§ **Problem description**
Gather each line containing the string "睡前故事" from these entries.

::: Given records :::

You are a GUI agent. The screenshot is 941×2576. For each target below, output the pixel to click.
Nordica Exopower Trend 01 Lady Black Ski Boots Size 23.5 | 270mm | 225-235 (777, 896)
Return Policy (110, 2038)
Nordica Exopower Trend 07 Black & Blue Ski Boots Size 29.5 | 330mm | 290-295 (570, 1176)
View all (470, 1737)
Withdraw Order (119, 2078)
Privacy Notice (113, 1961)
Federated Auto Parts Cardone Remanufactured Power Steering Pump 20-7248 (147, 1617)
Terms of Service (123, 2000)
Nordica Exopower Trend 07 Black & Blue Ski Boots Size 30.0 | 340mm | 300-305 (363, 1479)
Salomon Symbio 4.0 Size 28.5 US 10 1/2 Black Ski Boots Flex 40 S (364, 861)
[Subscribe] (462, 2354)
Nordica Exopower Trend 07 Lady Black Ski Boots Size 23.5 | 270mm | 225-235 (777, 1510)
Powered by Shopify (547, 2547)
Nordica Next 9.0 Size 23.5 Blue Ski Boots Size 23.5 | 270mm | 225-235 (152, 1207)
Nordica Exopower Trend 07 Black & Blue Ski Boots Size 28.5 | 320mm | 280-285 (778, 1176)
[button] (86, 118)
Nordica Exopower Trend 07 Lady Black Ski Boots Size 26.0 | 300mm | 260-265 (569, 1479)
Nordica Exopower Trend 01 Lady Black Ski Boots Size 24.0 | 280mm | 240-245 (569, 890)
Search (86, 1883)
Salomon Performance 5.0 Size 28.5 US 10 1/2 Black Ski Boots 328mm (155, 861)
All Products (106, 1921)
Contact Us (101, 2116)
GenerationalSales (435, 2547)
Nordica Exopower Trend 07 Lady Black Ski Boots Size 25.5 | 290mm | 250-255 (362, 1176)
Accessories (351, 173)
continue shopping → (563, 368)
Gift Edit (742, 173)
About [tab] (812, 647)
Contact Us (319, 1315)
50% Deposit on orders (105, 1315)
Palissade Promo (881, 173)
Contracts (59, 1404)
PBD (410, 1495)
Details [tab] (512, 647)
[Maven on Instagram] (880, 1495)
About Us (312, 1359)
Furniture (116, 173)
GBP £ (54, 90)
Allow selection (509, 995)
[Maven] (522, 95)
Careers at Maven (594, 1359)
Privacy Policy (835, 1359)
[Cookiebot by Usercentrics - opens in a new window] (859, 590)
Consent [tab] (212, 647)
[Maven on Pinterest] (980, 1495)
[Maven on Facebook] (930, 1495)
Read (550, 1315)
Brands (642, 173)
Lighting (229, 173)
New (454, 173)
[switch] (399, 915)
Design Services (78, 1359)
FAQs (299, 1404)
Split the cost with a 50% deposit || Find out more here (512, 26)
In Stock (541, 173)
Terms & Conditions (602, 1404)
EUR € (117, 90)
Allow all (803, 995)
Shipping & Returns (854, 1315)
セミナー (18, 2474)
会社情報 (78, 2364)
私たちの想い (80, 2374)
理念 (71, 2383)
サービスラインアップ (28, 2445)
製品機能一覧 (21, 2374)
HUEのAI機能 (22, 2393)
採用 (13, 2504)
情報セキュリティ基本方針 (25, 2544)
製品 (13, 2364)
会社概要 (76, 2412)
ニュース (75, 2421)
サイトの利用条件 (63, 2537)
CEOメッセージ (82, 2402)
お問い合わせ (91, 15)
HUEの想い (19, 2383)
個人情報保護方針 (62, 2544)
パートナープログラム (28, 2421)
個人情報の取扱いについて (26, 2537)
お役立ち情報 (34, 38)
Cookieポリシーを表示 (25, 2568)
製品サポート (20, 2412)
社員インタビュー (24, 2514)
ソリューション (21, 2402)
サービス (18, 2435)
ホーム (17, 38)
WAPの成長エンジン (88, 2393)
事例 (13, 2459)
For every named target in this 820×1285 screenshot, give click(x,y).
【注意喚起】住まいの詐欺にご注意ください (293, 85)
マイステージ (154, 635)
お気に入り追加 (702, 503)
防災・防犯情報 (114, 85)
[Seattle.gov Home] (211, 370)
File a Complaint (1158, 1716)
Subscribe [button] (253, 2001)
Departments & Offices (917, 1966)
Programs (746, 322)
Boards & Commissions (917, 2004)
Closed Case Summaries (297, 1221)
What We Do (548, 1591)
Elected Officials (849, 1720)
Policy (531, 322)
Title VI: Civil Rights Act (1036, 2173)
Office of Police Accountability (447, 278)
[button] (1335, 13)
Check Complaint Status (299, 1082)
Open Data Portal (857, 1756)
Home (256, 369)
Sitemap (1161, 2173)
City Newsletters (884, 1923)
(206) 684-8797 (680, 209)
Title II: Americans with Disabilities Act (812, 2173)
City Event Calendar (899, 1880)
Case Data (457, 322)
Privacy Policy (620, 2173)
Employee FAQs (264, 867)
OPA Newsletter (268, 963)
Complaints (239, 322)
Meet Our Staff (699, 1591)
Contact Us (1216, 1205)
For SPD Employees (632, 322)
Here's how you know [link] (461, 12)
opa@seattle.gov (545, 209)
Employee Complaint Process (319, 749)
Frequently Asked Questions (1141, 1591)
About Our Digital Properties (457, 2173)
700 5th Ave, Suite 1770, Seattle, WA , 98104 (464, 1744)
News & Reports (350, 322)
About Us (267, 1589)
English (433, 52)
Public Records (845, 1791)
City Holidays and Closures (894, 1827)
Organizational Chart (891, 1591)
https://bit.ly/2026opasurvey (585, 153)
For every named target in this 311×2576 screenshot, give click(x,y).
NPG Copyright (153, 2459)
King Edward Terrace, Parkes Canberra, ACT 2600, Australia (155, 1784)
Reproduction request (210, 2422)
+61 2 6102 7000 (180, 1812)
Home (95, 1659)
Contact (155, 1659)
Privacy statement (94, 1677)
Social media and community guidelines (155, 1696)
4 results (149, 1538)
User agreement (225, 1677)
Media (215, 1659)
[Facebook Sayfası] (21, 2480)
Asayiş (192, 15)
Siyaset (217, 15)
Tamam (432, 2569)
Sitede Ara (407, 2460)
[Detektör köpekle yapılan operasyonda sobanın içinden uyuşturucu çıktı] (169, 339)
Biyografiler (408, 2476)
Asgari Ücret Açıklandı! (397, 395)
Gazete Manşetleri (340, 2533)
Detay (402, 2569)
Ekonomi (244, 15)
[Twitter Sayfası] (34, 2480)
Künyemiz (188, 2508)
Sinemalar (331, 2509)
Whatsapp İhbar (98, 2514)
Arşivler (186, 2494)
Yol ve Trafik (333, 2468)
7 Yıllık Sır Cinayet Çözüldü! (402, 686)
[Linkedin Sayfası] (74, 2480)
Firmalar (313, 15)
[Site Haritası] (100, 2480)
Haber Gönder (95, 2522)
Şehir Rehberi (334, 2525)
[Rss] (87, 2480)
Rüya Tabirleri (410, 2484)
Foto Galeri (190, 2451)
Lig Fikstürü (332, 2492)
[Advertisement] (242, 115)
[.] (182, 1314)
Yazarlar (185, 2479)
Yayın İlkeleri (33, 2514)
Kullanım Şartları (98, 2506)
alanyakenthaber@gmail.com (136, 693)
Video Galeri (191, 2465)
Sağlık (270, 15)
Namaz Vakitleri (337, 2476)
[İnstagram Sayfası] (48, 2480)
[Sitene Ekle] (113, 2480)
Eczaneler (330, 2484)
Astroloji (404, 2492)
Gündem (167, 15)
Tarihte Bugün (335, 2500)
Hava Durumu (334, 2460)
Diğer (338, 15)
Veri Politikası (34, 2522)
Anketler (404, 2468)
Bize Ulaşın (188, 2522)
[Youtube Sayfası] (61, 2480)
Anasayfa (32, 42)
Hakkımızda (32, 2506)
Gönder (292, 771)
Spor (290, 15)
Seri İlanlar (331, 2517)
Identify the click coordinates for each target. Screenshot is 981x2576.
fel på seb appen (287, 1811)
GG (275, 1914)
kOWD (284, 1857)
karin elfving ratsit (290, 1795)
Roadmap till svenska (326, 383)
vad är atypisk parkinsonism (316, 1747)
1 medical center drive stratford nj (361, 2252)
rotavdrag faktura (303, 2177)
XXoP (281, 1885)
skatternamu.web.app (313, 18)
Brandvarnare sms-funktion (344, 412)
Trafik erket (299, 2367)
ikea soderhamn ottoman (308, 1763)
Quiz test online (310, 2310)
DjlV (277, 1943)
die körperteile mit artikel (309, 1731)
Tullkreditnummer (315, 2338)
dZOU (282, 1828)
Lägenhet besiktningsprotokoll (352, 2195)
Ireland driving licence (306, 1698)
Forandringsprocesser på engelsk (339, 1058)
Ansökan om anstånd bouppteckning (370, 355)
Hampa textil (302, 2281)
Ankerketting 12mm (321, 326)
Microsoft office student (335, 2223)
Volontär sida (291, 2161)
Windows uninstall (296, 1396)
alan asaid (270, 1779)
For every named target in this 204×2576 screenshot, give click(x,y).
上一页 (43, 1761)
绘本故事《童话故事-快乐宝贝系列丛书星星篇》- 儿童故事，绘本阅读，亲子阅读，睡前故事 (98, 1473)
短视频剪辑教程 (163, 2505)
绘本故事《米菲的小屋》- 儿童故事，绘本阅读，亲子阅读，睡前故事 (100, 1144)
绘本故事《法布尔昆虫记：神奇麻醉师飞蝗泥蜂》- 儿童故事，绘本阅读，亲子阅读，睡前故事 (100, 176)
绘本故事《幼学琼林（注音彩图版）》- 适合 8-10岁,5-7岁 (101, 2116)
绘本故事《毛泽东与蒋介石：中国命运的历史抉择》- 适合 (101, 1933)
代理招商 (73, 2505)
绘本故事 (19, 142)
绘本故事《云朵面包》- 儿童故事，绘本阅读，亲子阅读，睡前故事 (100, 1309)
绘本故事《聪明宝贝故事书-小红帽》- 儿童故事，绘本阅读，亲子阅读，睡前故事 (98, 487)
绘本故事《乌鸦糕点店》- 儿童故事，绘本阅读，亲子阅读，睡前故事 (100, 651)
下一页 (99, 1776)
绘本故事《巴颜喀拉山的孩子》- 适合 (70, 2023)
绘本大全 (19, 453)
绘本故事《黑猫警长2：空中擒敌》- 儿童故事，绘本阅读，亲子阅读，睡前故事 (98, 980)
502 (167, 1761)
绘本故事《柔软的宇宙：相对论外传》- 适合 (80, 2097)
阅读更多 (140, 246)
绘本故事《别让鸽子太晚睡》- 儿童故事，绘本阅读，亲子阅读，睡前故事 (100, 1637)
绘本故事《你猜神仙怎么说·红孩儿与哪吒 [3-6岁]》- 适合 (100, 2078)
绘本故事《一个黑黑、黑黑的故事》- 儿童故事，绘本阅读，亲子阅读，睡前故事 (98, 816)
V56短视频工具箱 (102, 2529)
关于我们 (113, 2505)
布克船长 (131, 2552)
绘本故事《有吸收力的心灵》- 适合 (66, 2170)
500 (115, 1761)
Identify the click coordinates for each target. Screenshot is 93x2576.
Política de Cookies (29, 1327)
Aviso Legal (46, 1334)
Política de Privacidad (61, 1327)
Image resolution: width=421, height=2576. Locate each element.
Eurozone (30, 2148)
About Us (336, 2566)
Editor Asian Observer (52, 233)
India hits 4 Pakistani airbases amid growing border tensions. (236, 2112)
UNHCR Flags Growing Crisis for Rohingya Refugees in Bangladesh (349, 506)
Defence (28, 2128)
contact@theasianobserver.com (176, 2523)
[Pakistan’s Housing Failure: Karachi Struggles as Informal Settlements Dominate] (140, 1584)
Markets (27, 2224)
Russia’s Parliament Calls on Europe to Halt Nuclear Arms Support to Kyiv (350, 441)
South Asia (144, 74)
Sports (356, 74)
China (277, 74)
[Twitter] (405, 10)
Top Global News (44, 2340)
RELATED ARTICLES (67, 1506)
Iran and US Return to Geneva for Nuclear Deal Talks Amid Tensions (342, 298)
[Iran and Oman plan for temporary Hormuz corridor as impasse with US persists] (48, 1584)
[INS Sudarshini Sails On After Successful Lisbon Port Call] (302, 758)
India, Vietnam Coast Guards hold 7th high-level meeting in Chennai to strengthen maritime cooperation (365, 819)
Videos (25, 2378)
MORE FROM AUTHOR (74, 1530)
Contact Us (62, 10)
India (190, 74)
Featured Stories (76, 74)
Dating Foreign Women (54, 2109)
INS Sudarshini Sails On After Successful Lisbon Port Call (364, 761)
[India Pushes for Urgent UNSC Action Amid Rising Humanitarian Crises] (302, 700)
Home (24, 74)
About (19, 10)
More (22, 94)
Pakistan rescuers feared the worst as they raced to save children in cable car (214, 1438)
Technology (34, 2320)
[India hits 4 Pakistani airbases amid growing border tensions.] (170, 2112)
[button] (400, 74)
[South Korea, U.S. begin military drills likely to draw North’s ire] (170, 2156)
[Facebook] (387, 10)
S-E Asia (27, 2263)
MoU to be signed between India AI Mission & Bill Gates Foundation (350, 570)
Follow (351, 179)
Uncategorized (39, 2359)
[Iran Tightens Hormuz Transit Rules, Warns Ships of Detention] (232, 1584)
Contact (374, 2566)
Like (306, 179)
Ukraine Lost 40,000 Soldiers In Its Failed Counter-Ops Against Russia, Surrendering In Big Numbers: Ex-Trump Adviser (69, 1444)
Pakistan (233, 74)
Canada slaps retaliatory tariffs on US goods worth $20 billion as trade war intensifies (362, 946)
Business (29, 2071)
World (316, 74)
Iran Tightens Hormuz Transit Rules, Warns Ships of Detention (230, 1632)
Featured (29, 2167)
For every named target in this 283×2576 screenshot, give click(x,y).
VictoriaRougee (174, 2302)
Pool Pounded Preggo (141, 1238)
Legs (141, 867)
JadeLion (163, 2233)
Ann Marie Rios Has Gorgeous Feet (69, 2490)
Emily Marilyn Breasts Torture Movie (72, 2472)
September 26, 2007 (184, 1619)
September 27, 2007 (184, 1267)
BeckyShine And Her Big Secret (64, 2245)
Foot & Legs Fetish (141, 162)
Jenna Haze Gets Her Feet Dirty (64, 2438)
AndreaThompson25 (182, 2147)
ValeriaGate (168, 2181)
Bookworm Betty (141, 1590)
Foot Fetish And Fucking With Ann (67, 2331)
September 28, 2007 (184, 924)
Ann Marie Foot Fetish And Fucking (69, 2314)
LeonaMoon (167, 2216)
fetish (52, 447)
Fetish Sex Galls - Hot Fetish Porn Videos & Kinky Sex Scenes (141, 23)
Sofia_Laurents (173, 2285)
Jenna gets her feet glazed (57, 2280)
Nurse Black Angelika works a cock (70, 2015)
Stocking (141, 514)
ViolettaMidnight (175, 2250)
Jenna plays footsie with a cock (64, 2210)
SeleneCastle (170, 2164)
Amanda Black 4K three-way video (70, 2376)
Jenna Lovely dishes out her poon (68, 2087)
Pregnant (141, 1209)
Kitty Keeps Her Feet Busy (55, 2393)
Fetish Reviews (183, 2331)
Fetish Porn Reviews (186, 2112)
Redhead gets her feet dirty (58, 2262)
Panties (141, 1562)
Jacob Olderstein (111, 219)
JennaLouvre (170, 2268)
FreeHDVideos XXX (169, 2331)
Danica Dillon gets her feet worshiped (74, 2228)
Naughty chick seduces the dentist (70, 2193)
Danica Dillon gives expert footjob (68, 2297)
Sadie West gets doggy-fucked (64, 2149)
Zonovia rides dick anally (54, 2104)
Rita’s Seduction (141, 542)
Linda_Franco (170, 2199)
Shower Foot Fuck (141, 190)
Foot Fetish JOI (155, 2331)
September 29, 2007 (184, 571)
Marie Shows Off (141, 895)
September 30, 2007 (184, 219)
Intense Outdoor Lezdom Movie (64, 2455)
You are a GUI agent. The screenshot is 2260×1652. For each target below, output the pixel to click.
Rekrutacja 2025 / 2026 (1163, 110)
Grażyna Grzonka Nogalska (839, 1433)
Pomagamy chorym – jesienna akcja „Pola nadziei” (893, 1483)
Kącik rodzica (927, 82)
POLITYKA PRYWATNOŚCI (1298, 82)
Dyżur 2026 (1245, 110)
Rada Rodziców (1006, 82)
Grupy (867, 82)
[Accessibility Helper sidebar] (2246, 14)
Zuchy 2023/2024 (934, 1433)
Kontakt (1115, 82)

:::

§ **Exercise output**
绘本故事《童话故事-快乐宝贝系列丛书星星篇》- 儿童故事，绘本阅读，亲子阅读，睡前故事 (98, 1473)
绘本故事《米菲的小屋》- 儿童故事，绘本阅读，亲子阅读，睡前故事 (100, 1144)
绘本故事《法布尔昆虫记：神奇麻醉师飞蝗泥蜂》- 儿童故事，绘本阅读，亲子阅读，睡前故事 (100, 176)
绘本故事《云朵面包》- 儿童故事，绘本阅读，亲子阅读，睡前故事 (100, 1309)
绘本故事《聪明宝贝故事书-小红帽》- 儿童故事，绘本阅读，亲子阅读，睡前故事 (98, 487)
绘本故事《乌鸦糕点店》- 儿童故事，绘本阅读，亲子阅读，睡前故事 (100, 651)
绘本故事《黑猫警长2：空中擒敌》- 儿童故事，绘本阅读，亲子阅读，睡前故事 (98, 980)
绘本故事《别让鸽子太晚睡》- 儿童故事，绘本阅读，亲子阅读，睡前故事 (100, 1637)
绘本故事《一个黑黑、黑黑的故事》- 儿童故事，绘本阅读，亲子阅读，睡前故事 (98, 816)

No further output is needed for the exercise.